The mix of contrasting trends has meant the progress enabled by the Paris agreement has been “very incremental,” Hare says. So, to stay below the 2°C warming threshold—or below the 1.5°C limit that vulnerable island nations say is needed to prevent rising seas from swallowing their communities—the countries gathering at Saturday’s summit will have to commit to stiffer emissions reductions. “What needs to happen in the next few years,” Hare says, “is something much more transformational.”
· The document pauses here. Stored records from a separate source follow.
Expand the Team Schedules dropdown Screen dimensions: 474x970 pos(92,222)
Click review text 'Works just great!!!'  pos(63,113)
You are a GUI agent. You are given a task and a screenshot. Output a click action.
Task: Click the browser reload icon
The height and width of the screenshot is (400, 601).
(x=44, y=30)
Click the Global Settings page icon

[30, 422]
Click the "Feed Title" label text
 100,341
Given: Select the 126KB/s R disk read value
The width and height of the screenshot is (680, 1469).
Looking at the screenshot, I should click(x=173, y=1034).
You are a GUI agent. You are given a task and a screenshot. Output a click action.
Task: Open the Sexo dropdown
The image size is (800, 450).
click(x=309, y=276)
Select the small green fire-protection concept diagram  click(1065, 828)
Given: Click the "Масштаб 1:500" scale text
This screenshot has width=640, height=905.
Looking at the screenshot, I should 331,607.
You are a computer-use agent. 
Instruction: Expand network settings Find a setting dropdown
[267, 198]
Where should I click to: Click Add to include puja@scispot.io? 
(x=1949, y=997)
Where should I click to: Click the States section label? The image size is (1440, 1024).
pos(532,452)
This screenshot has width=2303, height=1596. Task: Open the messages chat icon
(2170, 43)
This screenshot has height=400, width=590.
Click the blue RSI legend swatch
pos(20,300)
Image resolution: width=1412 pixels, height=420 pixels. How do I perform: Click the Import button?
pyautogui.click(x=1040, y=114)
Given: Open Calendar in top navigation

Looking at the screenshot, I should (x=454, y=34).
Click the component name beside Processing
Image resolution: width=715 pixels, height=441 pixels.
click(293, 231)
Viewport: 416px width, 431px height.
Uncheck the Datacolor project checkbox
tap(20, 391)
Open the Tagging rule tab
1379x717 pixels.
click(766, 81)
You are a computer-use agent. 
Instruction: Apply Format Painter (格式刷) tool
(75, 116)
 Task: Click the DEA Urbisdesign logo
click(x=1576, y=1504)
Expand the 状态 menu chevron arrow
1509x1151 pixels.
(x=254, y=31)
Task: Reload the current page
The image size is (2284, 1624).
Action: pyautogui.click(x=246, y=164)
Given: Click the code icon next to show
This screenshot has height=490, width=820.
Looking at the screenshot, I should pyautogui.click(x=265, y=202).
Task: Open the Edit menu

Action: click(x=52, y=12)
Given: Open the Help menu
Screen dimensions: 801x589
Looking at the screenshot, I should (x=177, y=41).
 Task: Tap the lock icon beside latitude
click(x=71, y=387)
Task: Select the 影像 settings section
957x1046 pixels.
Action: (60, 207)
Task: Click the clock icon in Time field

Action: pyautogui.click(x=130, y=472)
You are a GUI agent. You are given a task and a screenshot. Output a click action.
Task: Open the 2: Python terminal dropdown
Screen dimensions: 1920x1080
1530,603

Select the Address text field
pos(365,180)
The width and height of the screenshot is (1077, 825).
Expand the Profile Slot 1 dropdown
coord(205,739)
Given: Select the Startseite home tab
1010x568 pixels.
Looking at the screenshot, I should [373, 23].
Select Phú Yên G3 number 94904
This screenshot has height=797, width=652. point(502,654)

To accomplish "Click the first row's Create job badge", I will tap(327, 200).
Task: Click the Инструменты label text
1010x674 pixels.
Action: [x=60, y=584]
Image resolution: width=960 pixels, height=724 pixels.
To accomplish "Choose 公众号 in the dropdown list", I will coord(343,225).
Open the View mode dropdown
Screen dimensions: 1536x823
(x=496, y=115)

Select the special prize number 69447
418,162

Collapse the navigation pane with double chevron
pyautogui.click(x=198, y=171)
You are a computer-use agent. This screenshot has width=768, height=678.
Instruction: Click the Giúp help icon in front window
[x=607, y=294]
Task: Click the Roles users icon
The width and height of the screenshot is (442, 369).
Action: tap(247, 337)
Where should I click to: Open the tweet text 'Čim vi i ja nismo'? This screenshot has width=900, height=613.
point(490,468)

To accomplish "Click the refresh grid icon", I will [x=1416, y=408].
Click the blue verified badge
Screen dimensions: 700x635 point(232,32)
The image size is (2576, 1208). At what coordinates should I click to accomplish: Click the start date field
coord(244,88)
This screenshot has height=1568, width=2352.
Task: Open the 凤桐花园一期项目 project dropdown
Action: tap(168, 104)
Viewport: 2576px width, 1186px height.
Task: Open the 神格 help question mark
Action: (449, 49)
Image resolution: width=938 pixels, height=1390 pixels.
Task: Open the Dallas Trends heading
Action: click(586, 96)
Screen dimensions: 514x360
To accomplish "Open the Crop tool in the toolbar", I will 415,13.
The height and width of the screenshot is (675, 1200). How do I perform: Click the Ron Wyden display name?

It’s not clear, however, that the political will exists. There are signs, for example, that many countries won’t be using the emissions reductions caused by the pandemic as an opportunity to give a boost to their climate ambitions. The world’s richest countries, the G-20, have earmarked $12 trillion to address the economic disruption caused by COVID-19, but just one-quarter of the donors are dedicating funds to efforts to reduce carbon emissions, according to a new report from the United Nations Environment Programme. “We’ve never had $10 [trillion] to $20 trillion, which will be spent in the next 24 months, ever before to reboot the world economy,” Andrew Steer, president of the World Resources Institute, said at a press conference this week. “If we invest that in yesterday’s economy we are basically committing a mortal sin for our grandchildren.”
Summitting nations will also face other financial challenges. Many leading developed nations had announced an initiative to double spending on clean energy R&D by this year, an increase of $10 billion per year. So far, however, the effort has raised spending just $4.9 billion. It’s also not clear whether the richest countries are making good on a previously promised $100 billion in annual public and private financing by this year for climate-related work such as renewable energy projects. (Spending had risen to $79 billion in 2018, the most recent year available, from a previous high of $62 billion in 2014, according to the Organisation for Economic Co-operation and Development.)
Meanwhile, the clock is ticking. At current rates, according to one project tracking carbon emissions, the world has 7 years before it has exhausted its budget of carbon to keep temperature increases below 1.5°C.